Fig. 4 Gene Ontology (GO) terms of the uniESTs for cellular component, molecular function, and biological process. The levels were arbitrarily chosen for the best visual presentations. For the same reason, the GO terms containing less than 50 uniESTs (in cellular (more ...)
The genome assembly has been integrated with the linkage maps, resulting in 10 linkage group sequences representing the X chromosome and 9 autosomes, and an 11th
artificial “unknown” linkage group (Tribolium genome consortium, 2007
). The latter was created by connecting all unmapped sequence scaffolds in arbitrary linear order, and does not represent a real chromosome. Mapping the uniESTs onto these 11 linkage groups indicates that, with one exception, () the number of uniESTs on each linkage group was roughly proportional to chromosome sequence length. The one notable exception was linkage group 3, the longest linkage group, which was relatively sparsely endowed with uniESTs. Linkage groups 4, 5, 7 and 8 were slightly overrepresented by uniESTs.
Fig. 5 UniESTs mapped onto linkage groups. The unmapped sequence scaffolds are arbitrarily joined and named as chrUn (linkage group unknown). “Rep.” signifies reptigs, i.e. contigs that are highly repetitive and not included in the chromosomal (more ...)

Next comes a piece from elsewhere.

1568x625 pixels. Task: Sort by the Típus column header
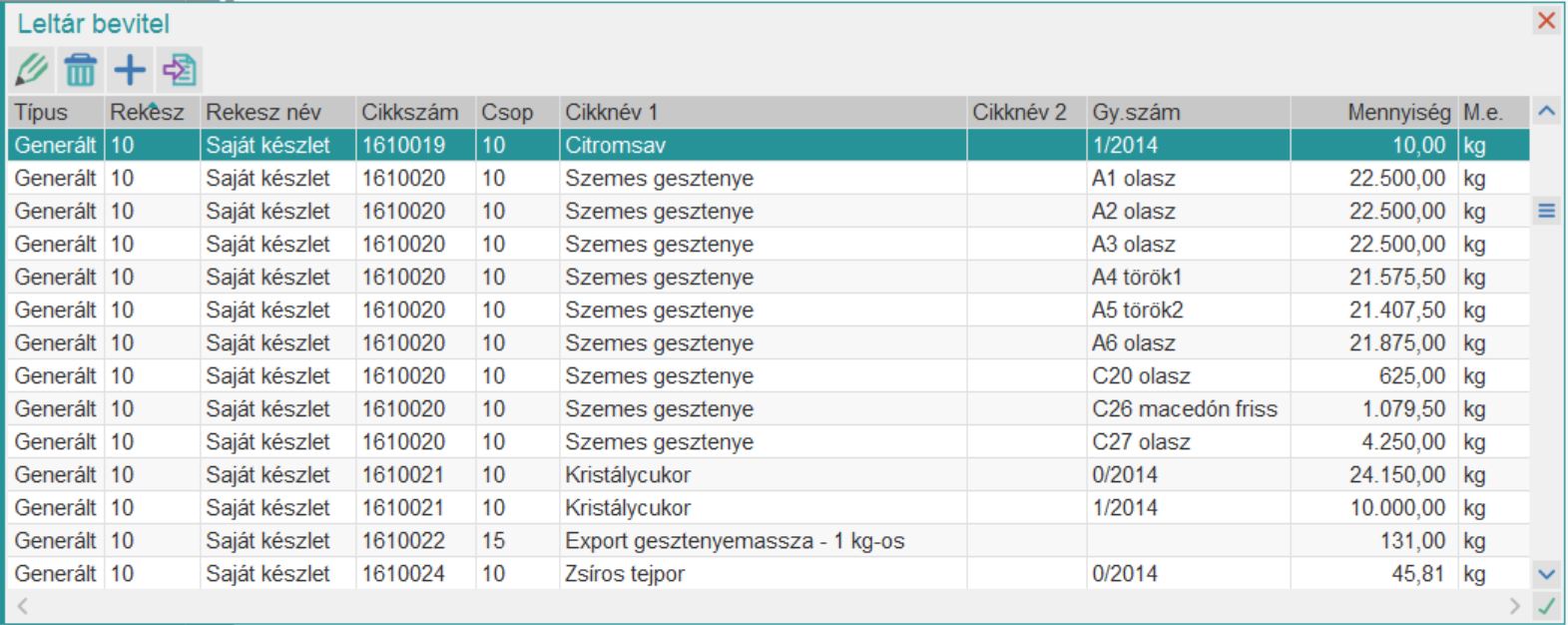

These EST data provide useful information for studies in Tribolium. Almost 90% of uniESTs map onto predicted genes, attesting to the overall accuracy and usefulness of the GLEAN gene set. Current EST data will be further expanded and utilized to determine intron/exon structure with even greater accuracy, and to identify splicing variants as well as 5’- and 3’-untranslated sequences, all of which are difficult to predict from automated annotations of genome sequence. Furthermore, a large portion (~1,600) of uniESTs lacks corresponding GLEAN models, indicating a continued need for additional EST projects. Additional survey of the Tribolium genome by EST analyses will further improve the automated annotation. Further sequencing of these libraries is being conducted and will be reported in a future publication.